Centralized inspection VPC
Centralized egress and traffic inspection
One inspection VPC behind Transit Gateway steers every spoke's egress and east-west traffic through a firewall before a shared NAT.
Distributed versus centralized inspection
AWS Network Firewall can be deployed in three shapes. In a distributed model a firewall lives inside each individual VPC, giving the smallest blast radius but multiplying the number of firewalls, NAT gateways, and route tables you operate. In a centralized model the firewall lives in one inspection VPC and every other VPC (a spoke) reaches it through AWS Transit Gateway. A combined model puts east-west and egress inspection in the center while leaving dedicated inbound internet access distributed. The centralized model is the one that scales to dozens of accounts because you configure the ruleset, logging, and NAT once instead of per VPC.
The inspection VPC is not a general-purpose VPC. Per Availability Zone it carries two dedicated subnets: a firewall endpoint subnet that holds the Network Firewall (or Gateway Load Balancer) endpoint, and a separate Transit Gateway attachment subnet where the TGW places its elastic network interface.
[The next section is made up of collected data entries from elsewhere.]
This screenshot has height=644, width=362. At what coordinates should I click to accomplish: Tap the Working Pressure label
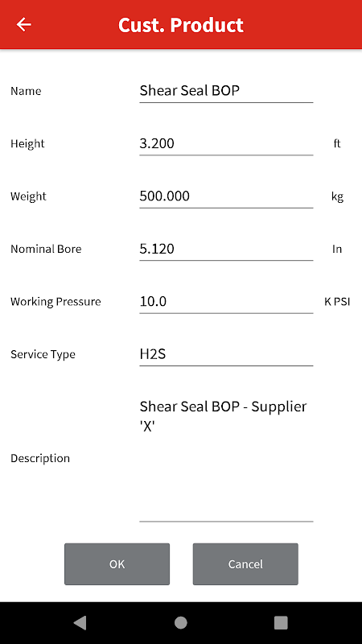(x=56, y=301)
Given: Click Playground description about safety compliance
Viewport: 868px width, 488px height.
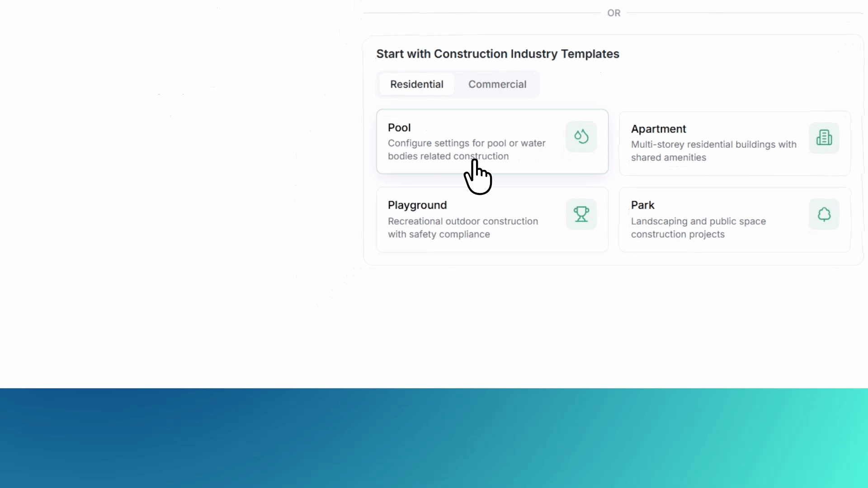Looking at the screenshot, I should point(463,228).
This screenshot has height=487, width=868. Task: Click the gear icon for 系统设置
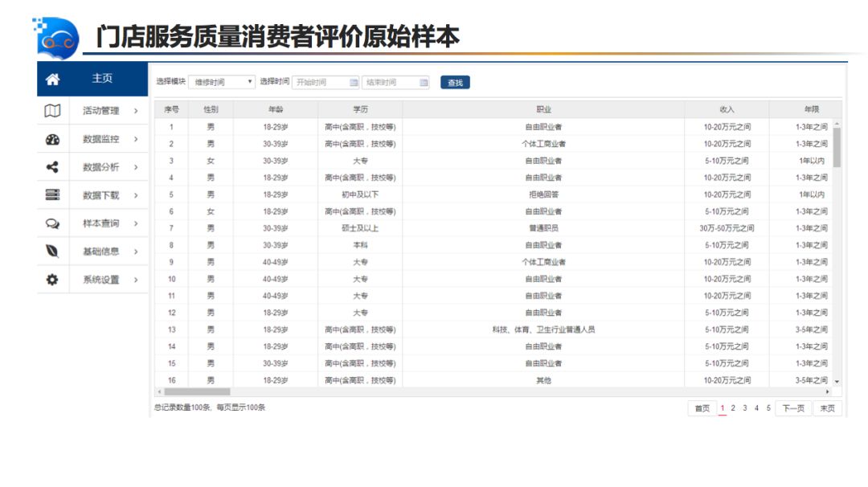[x=52, y=280]
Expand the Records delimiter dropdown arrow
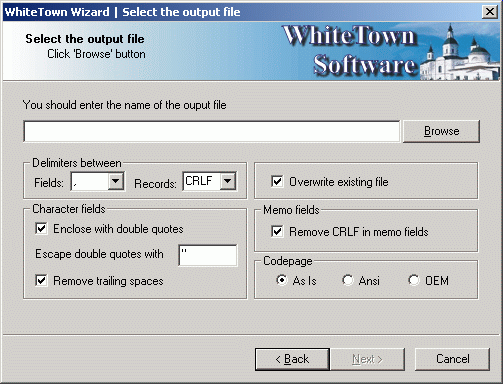503x384 pixels. [x=228, y=181]
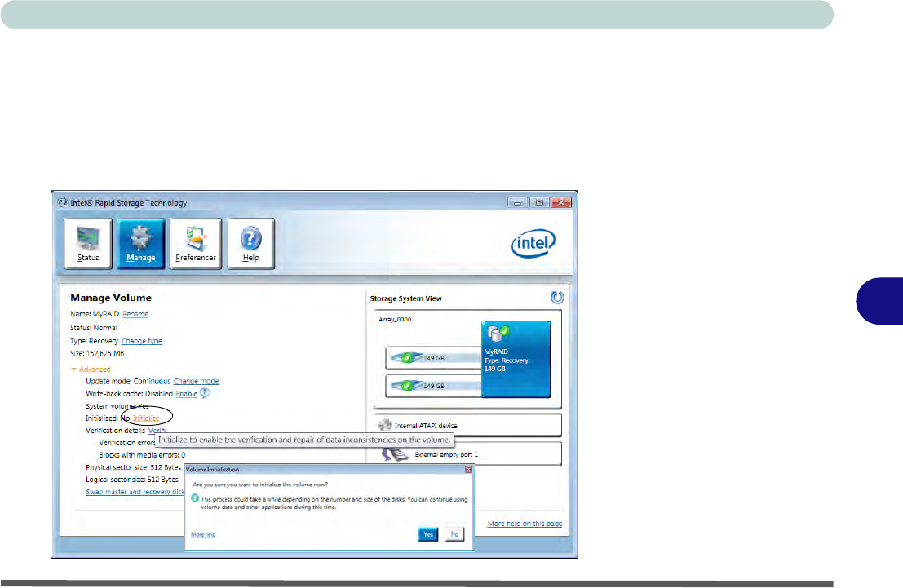The height and width of the screenshot is (588, 903).
Task: Click the Initialize link
Action: (x=146, y=418)
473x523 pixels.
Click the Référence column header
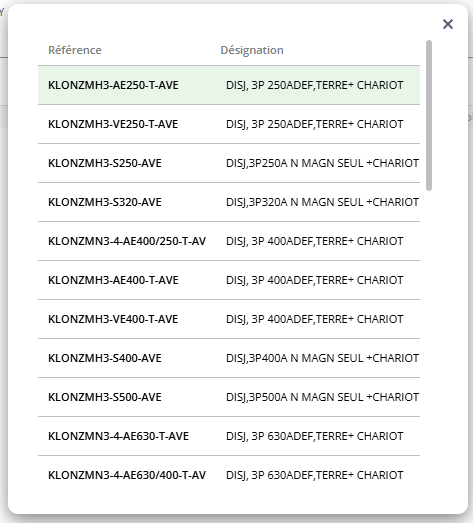coord(75,50)
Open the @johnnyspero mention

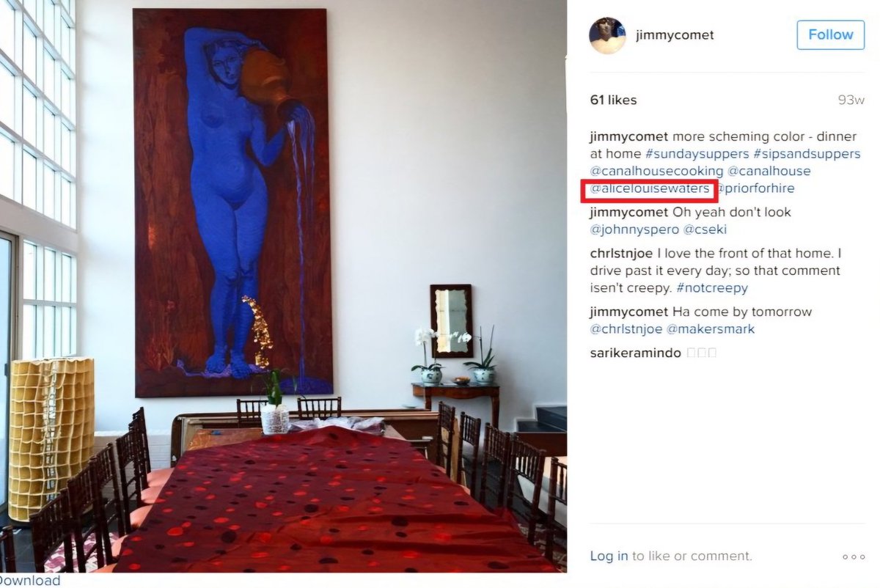coord(635,229)
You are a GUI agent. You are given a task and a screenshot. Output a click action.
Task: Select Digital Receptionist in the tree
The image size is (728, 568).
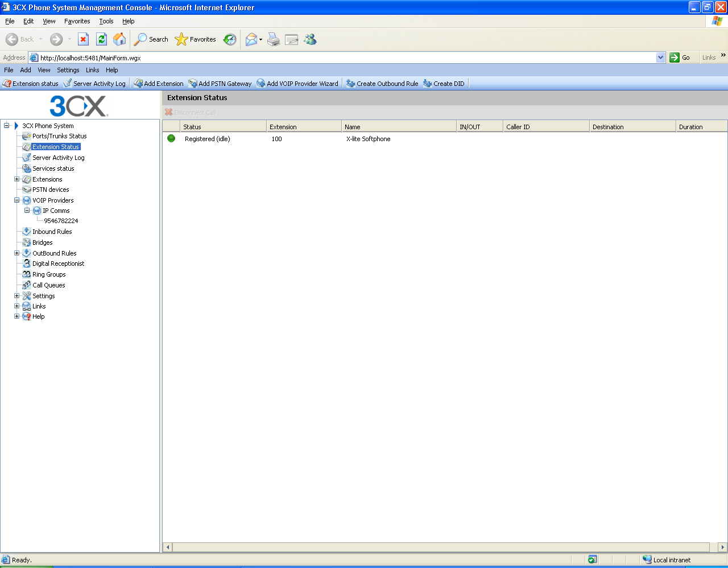[x=58, y=264]
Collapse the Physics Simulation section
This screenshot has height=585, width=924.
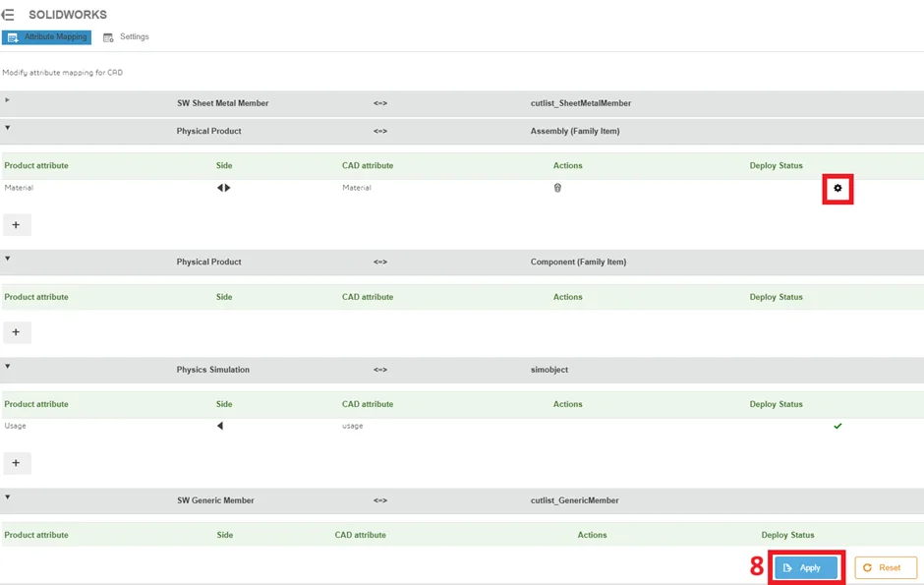(8, 367)
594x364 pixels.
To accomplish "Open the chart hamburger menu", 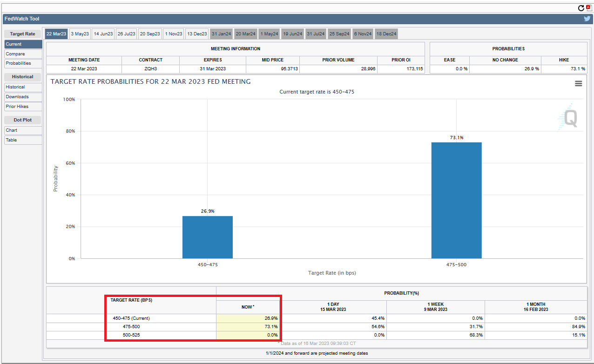I will tap(578, 84).

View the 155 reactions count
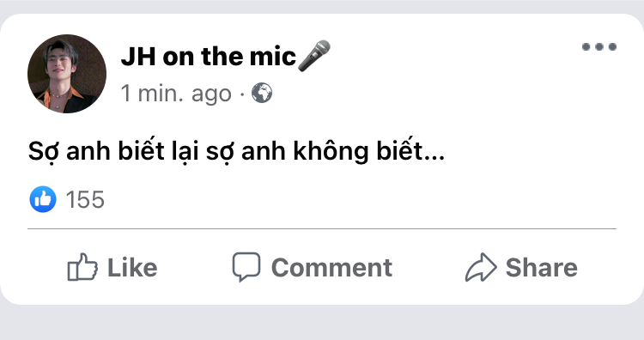click(x=85, y=200)
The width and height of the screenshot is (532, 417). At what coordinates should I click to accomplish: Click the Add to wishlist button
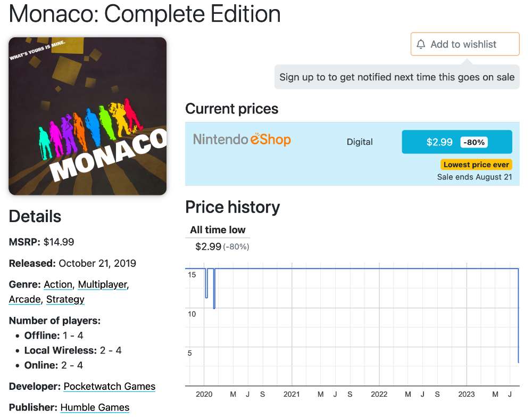[x=465, y=44]
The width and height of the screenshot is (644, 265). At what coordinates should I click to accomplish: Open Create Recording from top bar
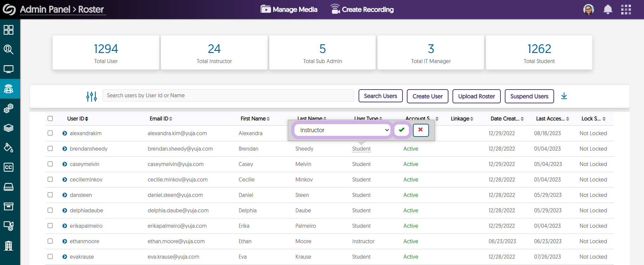click(362, 9)
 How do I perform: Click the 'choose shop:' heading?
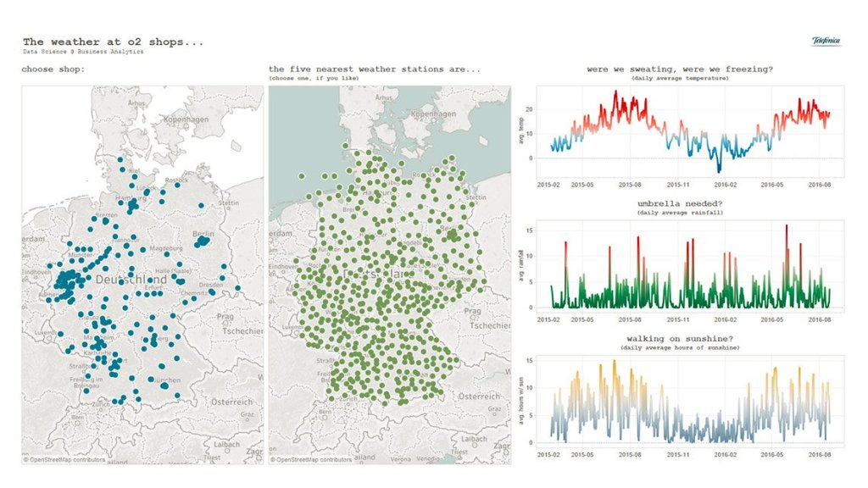(53, 69)
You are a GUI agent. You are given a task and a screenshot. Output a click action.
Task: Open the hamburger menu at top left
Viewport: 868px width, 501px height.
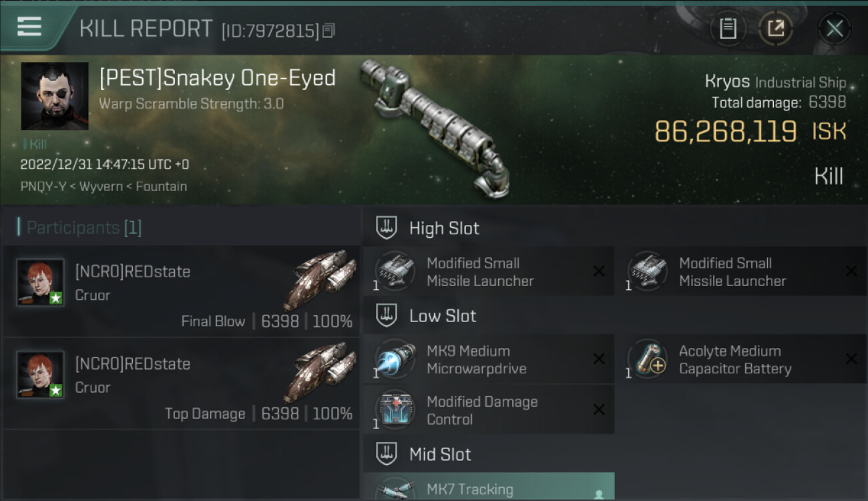29,27
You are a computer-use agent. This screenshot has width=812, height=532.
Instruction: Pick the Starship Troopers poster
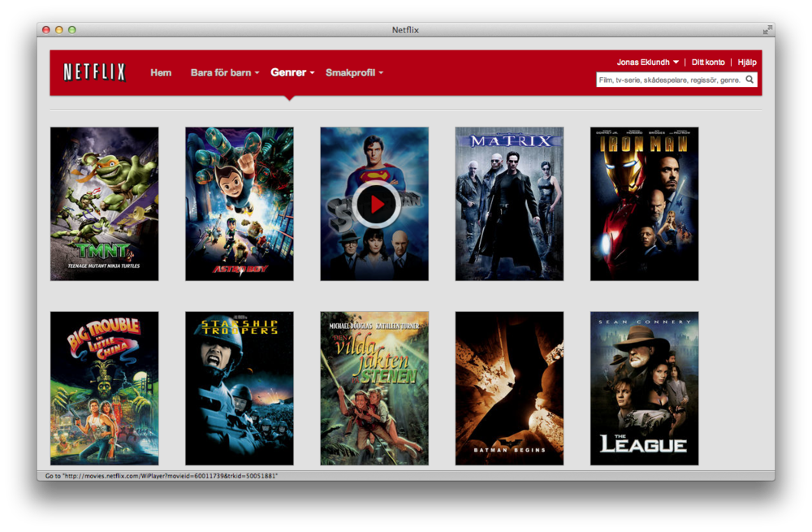point(239,387)
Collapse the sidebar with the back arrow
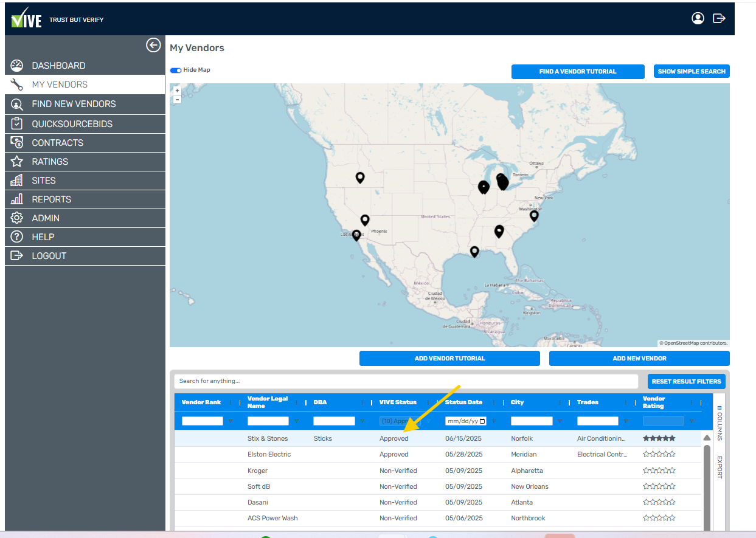756x538 pixels. click(154, 45)
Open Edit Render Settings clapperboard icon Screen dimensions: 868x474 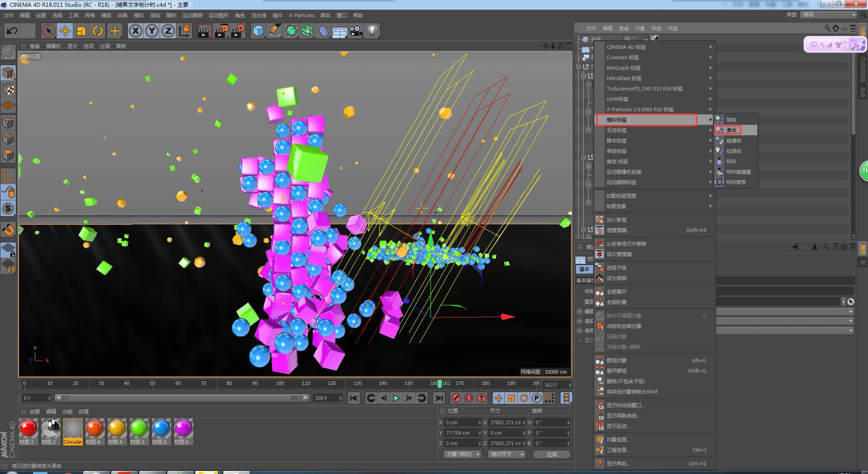237,31
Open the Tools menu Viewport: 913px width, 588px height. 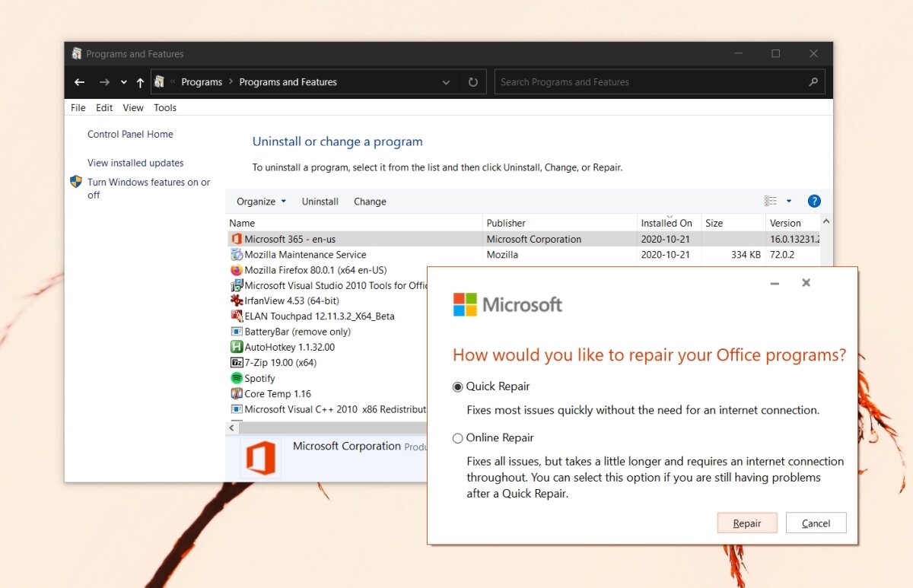[165, 107]
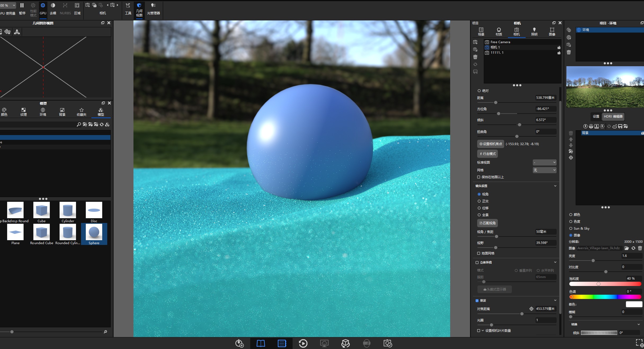The height and width of the screenshot is (349, 644).
Task: Collapse the 镜头设置 lens settings section
Action: 555,186
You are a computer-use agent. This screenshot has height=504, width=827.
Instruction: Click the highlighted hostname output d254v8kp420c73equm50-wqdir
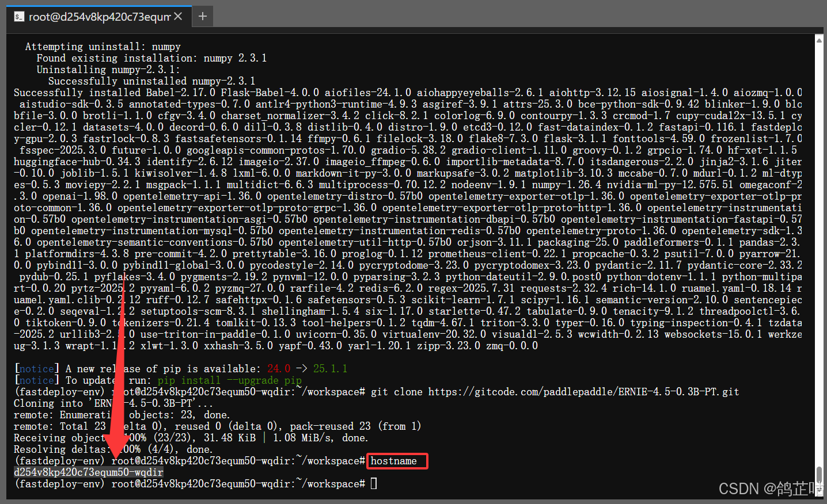click(x=89, y=472)
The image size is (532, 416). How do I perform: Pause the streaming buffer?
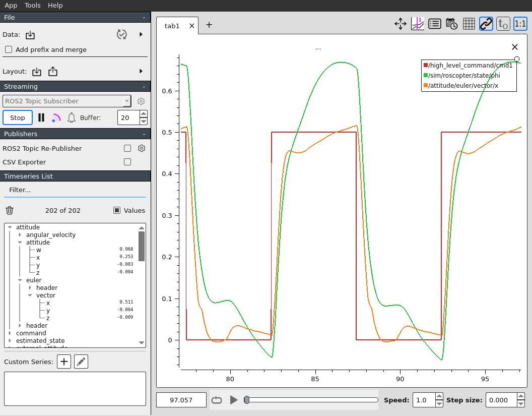pos(41,117)
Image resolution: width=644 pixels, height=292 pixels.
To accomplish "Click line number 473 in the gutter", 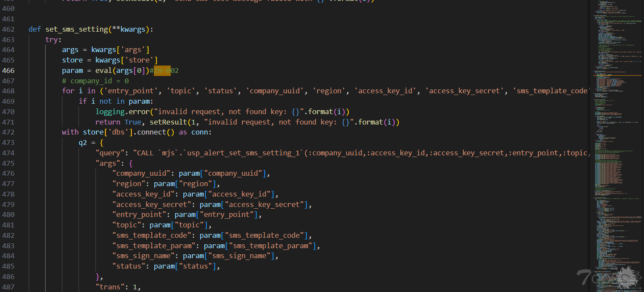I will 8,142.
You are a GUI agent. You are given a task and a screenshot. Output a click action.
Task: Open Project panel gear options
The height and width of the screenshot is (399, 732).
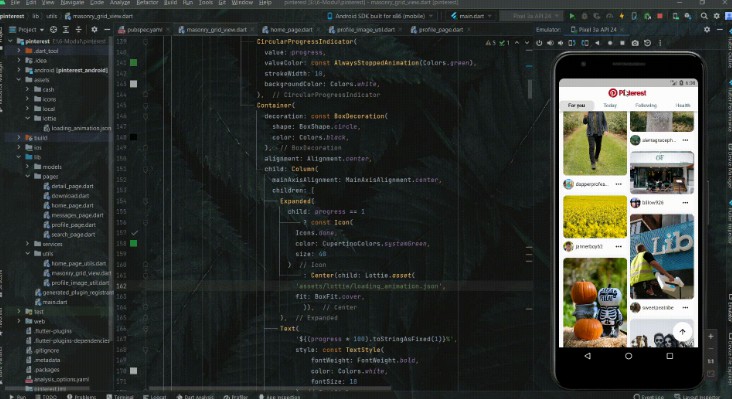(94, 29)
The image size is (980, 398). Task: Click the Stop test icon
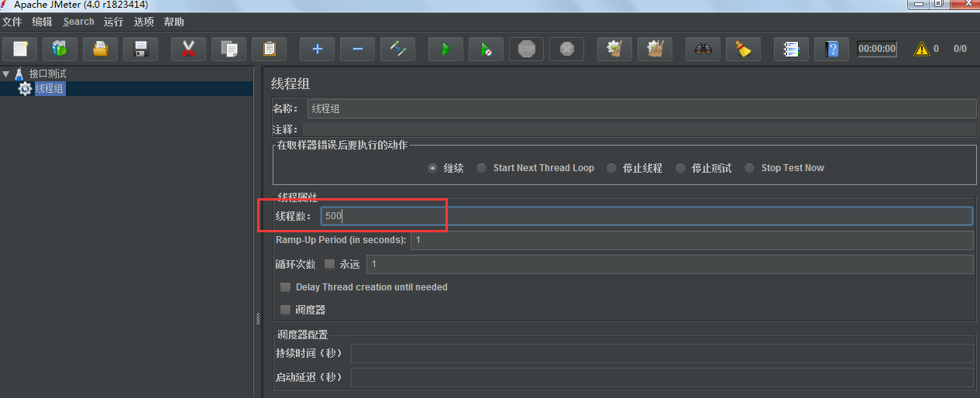tap(527, 50)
AWS is explicit that the firewall subnet is reserved: Network Firewall cannot inspect traffic whose source or destination lives inside the firewall subnet, so you never run workloads there.
Two traffic classes flow through this hub. North-south (egress) traffic is a spoke workload reaching the internet or on-premises. East-west traffic is one spoke talking to another. Both are forced through the same inspection endpoint by routing, not by an agent on the instance, which is why the design is transparent to the workloads. The tradeoff you accept is that the inspection VPC and Transit Gateway become a shared choke point, so they must be sized, spread across AZs, and monitored as critical infrastructure.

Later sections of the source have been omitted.